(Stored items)
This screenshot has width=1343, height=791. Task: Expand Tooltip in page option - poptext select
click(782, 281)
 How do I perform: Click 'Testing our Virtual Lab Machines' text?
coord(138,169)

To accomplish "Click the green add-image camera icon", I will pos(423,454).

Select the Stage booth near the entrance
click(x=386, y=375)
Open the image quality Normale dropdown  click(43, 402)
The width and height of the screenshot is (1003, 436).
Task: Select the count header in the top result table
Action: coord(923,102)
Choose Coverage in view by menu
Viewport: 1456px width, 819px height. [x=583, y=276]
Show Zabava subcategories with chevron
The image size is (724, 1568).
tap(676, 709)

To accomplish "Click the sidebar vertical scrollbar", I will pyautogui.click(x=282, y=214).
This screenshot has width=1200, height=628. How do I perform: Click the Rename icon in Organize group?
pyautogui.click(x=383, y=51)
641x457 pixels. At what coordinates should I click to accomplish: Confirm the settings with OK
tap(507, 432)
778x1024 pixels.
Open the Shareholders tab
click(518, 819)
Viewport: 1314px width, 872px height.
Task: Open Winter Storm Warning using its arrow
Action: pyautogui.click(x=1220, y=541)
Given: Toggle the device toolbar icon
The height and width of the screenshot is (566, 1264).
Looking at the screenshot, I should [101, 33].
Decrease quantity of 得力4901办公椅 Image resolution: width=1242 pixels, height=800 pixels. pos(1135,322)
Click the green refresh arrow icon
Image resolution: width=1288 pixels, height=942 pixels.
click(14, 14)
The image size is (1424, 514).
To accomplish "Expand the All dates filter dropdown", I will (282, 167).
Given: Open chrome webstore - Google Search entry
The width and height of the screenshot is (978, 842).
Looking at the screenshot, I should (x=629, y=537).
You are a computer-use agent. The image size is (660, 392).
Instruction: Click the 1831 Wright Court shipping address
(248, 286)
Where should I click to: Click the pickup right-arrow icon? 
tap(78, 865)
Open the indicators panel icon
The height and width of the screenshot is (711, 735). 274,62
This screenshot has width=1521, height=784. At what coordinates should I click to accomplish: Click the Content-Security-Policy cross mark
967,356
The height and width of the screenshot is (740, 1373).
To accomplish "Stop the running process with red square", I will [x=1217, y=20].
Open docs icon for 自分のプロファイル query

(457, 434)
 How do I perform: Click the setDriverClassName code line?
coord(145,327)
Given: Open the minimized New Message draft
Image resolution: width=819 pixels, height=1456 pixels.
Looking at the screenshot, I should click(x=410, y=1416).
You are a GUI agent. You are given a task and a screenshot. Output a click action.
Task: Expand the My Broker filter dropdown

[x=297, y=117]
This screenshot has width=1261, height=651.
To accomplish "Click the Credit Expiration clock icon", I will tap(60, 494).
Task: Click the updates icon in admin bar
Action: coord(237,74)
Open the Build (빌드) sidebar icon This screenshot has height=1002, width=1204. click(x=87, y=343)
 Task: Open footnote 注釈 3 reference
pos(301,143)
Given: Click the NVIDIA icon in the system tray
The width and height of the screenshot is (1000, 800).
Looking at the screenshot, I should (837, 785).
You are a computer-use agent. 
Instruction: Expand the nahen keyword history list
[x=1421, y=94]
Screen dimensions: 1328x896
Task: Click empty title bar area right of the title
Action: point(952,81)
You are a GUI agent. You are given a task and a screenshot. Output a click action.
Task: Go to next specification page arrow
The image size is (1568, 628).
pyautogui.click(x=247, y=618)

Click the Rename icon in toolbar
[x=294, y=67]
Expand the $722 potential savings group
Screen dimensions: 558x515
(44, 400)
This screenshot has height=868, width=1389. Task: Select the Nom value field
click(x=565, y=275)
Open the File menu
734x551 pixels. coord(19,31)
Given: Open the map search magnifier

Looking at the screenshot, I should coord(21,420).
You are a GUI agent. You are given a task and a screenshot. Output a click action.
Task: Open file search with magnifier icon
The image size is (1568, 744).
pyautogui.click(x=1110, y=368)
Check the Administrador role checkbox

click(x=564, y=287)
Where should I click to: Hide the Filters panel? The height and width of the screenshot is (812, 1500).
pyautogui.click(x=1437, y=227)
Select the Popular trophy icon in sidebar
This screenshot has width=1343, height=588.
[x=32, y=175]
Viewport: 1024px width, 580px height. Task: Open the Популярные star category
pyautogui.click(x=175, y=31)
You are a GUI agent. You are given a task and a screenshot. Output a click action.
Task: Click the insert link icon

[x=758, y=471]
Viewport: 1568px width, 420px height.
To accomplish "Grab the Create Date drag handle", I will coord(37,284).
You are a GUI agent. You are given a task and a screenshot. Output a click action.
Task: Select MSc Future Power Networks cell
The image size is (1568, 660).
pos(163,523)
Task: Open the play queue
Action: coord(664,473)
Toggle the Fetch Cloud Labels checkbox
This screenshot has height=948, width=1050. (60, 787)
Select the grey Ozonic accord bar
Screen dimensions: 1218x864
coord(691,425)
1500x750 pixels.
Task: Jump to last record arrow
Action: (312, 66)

## WHAT THE EXERCISE ASKS
Your task is to quote all of the data word for word.

## WRITTEN RESPONSE
This screenshot has width=1343, height=791. Task: Expand Tooltip in page option - poptext select
click(782, 281)
 How do I perform: Click 'Testing our Virtual Lab Machines' text?
coord(138,169)

To accomplish "Click the green add-image camera icon", I will pos(423,454).

Select the Stage booth near the entrance
click(x=386, y=375)
Open the image quality Normale dropdown  click(43, 402)
The width and height of the screenshot is (1003, 436).
Task: Select the count header in the top result table
Action: coord(923,102)
Choose Coverage in view by menu
Viewport: 1456px width, 819px height. [x=583, y=276]
Show Zabava subcategories with chevron
The image size is (724, 1568).
tap(676, 709)

To accomplish "Click the sidebar vertical scrollbar", I will pyautogui.click(x=282, y=214).
This screenshot has width=1200, height=628. How do I perform: Click the Rename icon in Organize group?
pyautogui.click(x=383, y=51)
641x457 pixels. At what coordinates should I click to accomplish: Confirm the settings with OK
tap(507, 432)
778x1024 pixels.
Open the Shareholders tab
click(518, 819)
Viewport: 1314px width, 872px height.
Task: Open Winter Storm Warning using its arrow
Action: pyautogui.click(x=1220, y=541)
Given: Toggle the device toolbar icon
The height and width of the screenshot is (566, 1264).
Looking at the screenshot, I should [101, 33].
Decrease quantity of 得力4901办公椅 Image resolution: width=1242 pixels, height=800 pixels. pos(1135,322)
Click the green refresh arrow icon
Image resolution: width=1288 pixels, height=942 pixels.
click(14, 14)
The image size is (1424, 514).
To accomplish "Expand the All dates filter dropdown", I will (282, 167).
Given: Open chrome webstore - Google Search entry
The width and height of the screenshot is (978, 842).
Looking at the screenshot, I should (x=629, y=537).
You are a computer-use agent. The image size is (660, 392).
Instruction: Click the 1831 Wright Court shipping address
(248, 286)
Where should I click to: Click the pickup right-arrow icon? 
tap(78, 865)
Open the indicators panel icon
The height and width of the screenshot is (711, 735). 274,62
This screenshot has width=1521, height=784. At what coordinates should I click to accomplish: Click the Content-Security-Policy cross mark
967,356
The height and width of the screenshot is (740, 1373).
To accomplish "Stop the running process with red square", I will [x=1217, y=20].
Open docs icon for 自分のプロファイル query

(457, 434)
 How do I perform: Click the setDriverClassName code line?
coord(145,327)
Given: Open the minimized New Message draft
Image resolution: width=819 pixels, height=1456 pixels.
Looking at the screenshot, I should click(x=410, y=1416).
You are a GUI agent. You are given a task and a screenshot. Output a click action.
Task: Expand the My Broker filter dropdown

[x=297, y=117]
This screenshot has width=1261, height=651.
To accomplish "Click the Credit Expiration clock icon", I will tap(60, 494).
Task: Click the updates icon in admin bar
Action: coord(237,74)
Open the Build (빌드) sidebar icon This screenshot has height=1002, width=1204. click(x=87, y=343)
 Task: Open footnote 注釈 3 reference
pos(301,143)
Given: Click the NVIDIA icon in the system tray
The width and height of the screenshot is (1000, 800).
Looking at the screenshot, I should (837, 785).
You are a computer-use agent. 
Instruction: Expand the nahen keyword history list
[x=1421, y=94]
Screen dimensions: 1328x896
Task: Click empty title bar area right of the title
Action: point(952,81)
You are a GUI agent. You are given a task and a screenshot. Output a click action.
Task: Go to next specification page arrow
The image size is (1568, 628).
pyautogui.click(x=247, y=618)

Click the Rename icon in toolbar
[x=294, y=67]
Expand the $722 potential savings group
Screen dimensions: 558x515
(44, 400)
This screenshot has height=868, width=1389. Task: Select the Nom value field
click(x=565, y=275)
Open the File menu
734x551 pixels. coord(19,31)
Given: Open the map search magnifier

Looking at the screenshot, I should coord(21,420).
You are a GUI agent. You are given a task and a screenshot. Output a click action.
Task: Open file search with magnifier icon
The image size is (1568, 744).
pyautogui.click(x=1110, y=368)
Check the Administrador role checkbox

click(x=564, y=287)
Where should I click to: Hide the Filters panel? The height and width of the screenshot is (812, 1500).
pyautogui.click(x=1437, y=227)
Select the Popular trophy icon in sidebar
This screenshot has width=1343, height=588.
[x=32, y=175]
Viewport: 1024px width, 580px height. Task: Open the Популярные star category
pyautogui.click(x=175, y=31)
You are a GUI agent. You are given a task and a screenshot. Output a click action.
Task: Click the insert link icon

[x=758, y=471]
Viewport: 1568px width, 420px height.
To accomplish "Grab the Create Date drag handle", I will coord(37,284).
You are a GUI agent. You are given a task and a screenshot. Output a click action.
Task: Select MSc Future Power Networks cell
The image size is (1568, 660).
pos(163,523)
Task: Open the play queue
Action: coord(664,473)
Toggle the Fetch Cloud Labels checkbox
This screenshot has height=948, width=1050. (60, 787)
Select the grey Ozonic accord bar
Screen dimensions: 1218x864
coord(691,425)
1500x750 pixels.
Task: Jump to last record arrow
Action: (312, 66)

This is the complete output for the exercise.